# `derivepassphrase` bug concurrency-audit

???+ success "Bug details: Audit `derivepassphrase` for concurrency/thread-safety issues"
    <table id="bug-summary" markdown>
        <tr><th scope=col>Class<td><i>bug</i><td>This is clearly an actual problem we want fixed.
        <tr><th scope=col>Priority<td><i>high</i><td>This should be fixed in the next release.
        <tr><th scope=col>Difficulty<td><i>tricky</i><td>Needs many tuits.
        <tr><th scope=col>Present-in<td colspan=2>0.1.0 0.1.1 0.1.2 0.2.0 0.3.0 0.3.1 0.3.2 0.3.3 <b>0.4.0</b>
        <tr><th scope=col>Fixed-in<td colspan=2>[a4ad05723414662d9df1607034c5dd7d646f1b49](https://github.com/the-13th-letter/derivepassphrase/commit/a4ad05723414662d9df1607034c5dd7d646f1b49) (0.5)
        <tr><th scope=col>Blocks<td colspan=2>[concurrency-testing-in-test-suite](concurrency-testing-in-test-suite.md)
    </table>

`derivepassphrase` is not explicitly written with concurrency in mind.

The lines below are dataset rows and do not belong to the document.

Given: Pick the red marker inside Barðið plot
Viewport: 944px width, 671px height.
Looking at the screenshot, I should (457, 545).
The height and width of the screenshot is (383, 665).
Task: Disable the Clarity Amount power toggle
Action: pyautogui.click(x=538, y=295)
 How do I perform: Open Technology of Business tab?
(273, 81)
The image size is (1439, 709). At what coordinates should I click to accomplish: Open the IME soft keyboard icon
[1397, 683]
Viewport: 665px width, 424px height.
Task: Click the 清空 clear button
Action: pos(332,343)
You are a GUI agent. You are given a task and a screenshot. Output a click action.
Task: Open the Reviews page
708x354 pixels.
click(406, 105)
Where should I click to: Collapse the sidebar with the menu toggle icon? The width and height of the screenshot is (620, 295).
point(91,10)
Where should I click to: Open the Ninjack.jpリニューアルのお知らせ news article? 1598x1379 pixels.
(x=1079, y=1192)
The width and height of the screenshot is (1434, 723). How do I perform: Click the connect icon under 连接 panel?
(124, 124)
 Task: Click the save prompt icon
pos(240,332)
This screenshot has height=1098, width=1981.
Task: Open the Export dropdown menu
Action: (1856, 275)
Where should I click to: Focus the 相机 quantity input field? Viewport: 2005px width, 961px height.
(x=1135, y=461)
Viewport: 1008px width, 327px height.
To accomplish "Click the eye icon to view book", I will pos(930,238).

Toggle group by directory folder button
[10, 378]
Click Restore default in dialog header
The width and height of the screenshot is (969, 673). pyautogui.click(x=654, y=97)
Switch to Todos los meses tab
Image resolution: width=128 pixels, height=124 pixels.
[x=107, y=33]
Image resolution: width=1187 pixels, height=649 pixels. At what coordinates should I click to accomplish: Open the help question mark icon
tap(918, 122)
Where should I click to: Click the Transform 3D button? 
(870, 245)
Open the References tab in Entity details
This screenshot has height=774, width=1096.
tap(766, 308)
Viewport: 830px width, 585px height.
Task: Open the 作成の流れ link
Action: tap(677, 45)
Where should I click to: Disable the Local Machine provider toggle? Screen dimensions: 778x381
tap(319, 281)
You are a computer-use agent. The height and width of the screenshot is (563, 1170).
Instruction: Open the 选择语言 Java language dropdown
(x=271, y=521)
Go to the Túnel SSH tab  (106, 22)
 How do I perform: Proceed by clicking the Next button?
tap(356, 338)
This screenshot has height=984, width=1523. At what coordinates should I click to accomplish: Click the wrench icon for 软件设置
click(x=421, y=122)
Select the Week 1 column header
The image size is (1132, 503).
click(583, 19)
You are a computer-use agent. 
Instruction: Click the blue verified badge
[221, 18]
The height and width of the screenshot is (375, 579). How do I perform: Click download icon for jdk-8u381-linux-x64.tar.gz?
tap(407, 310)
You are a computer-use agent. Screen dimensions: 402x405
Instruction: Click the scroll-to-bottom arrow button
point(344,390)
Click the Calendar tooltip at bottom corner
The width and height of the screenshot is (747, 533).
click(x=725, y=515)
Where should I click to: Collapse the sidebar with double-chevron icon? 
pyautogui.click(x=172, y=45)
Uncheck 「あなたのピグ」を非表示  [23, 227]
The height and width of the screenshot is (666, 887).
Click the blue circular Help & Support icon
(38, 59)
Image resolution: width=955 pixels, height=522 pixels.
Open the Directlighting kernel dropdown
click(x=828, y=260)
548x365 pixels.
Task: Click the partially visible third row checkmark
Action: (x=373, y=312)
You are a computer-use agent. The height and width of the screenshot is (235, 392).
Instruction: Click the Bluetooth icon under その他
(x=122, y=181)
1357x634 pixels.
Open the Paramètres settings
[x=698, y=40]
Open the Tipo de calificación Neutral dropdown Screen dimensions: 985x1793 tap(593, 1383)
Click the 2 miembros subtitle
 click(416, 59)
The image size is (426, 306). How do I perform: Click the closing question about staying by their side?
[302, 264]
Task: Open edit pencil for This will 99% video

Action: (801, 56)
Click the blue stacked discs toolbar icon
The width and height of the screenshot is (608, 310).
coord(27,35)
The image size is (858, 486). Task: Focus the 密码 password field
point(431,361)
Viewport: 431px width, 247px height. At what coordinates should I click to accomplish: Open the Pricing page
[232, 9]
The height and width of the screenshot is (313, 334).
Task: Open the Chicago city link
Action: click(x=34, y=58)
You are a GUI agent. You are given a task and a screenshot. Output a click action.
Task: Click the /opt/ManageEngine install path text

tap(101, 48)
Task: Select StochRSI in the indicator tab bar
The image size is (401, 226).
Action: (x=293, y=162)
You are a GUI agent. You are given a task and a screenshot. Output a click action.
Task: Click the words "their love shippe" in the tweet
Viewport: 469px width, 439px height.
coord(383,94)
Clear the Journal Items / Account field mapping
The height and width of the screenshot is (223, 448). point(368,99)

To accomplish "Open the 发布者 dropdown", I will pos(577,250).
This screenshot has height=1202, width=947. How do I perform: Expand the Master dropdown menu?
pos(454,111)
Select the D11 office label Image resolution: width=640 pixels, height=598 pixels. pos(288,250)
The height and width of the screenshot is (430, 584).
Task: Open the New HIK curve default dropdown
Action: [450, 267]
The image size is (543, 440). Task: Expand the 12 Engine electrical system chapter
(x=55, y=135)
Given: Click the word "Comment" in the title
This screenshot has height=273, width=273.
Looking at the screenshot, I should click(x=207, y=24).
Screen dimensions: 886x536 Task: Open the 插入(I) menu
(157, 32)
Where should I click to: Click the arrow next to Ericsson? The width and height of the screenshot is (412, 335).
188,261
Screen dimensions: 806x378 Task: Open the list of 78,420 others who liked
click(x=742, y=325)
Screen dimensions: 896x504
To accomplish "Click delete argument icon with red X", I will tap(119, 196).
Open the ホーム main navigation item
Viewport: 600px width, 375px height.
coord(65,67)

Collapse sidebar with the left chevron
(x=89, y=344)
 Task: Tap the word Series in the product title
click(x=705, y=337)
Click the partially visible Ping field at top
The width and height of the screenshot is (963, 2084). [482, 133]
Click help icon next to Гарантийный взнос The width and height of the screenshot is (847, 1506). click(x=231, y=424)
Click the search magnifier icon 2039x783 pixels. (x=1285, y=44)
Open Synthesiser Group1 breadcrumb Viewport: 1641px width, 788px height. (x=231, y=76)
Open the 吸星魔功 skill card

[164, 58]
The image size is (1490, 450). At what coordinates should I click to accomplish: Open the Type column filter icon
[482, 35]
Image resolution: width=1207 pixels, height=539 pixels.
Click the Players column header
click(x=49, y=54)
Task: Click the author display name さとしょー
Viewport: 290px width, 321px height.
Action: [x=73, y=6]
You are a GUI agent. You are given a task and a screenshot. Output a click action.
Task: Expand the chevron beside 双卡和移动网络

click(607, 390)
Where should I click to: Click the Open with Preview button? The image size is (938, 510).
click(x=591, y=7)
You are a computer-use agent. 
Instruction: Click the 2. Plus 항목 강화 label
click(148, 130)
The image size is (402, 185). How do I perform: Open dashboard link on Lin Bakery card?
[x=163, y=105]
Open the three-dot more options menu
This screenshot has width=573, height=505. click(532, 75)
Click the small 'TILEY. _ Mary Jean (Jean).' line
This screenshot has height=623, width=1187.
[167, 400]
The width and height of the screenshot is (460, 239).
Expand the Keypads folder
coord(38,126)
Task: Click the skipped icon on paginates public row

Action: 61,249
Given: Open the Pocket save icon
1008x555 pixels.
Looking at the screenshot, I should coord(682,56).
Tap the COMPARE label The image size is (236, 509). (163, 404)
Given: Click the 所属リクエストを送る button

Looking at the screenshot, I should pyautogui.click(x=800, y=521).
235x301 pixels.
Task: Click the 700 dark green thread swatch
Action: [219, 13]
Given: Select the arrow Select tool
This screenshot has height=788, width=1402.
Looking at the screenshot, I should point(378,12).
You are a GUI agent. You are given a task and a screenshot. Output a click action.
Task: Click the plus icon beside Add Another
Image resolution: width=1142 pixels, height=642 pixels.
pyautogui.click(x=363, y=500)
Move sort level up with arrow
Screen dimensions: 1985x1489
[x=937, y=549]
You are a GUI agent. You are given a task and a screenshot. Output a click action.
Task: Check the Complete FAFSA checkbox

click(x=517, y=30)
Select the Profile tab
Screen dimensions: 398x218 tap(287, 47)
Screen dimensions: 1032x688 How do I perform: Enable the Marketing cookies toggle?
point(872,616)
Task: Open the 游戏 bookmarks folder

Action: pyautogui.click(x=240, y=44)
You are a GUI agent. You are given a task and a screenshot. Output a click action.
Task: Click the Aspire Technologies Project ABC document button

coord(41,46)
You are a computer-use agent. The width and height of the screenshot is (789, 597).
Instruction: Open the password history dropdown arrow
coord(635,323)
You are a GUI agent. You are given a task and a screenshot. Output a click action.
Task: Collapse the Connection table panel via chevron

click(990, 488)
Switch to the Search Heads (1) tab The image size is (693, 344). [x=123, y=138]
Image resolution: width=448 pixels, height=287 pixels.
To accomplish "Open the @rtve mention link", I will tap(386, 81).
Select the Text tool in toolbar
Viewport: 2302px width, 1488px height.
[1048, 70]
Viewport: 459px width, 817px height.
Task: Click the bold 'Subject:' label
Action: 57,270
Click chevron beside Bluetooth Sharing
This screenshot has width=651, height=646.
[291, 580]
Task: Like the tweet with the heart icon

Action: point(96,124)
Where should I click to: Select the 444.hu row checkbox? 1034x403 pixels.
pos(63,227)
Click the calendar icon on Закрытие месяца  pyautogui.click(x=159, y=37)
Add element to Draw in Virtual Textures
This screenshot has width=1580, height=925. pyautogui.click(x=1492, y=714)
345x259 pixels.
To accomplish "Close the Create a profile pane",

This may come around to bite us when the “free-threaded“ build of Python no becomes a main feature.

Irrespective of that, it is a good idea anyway to have a clear picture on which parts of `derivepassphrase` are not threadsafe, and to which degree.

**Therefore**, audit `derivepassphrase` for concurrency/thread-safety issues.

--------

Off the top of my head, the main parts of `derivepassphrase` in the `export` and `vault` subcommands each construct their own data and only compute a result or read from the data, so there are no read-write or write-write dependencies.

The exceptions to this are the global logging and warnings handlers, which modify global state, and the `--config` option to `vault`, which writes back file contents.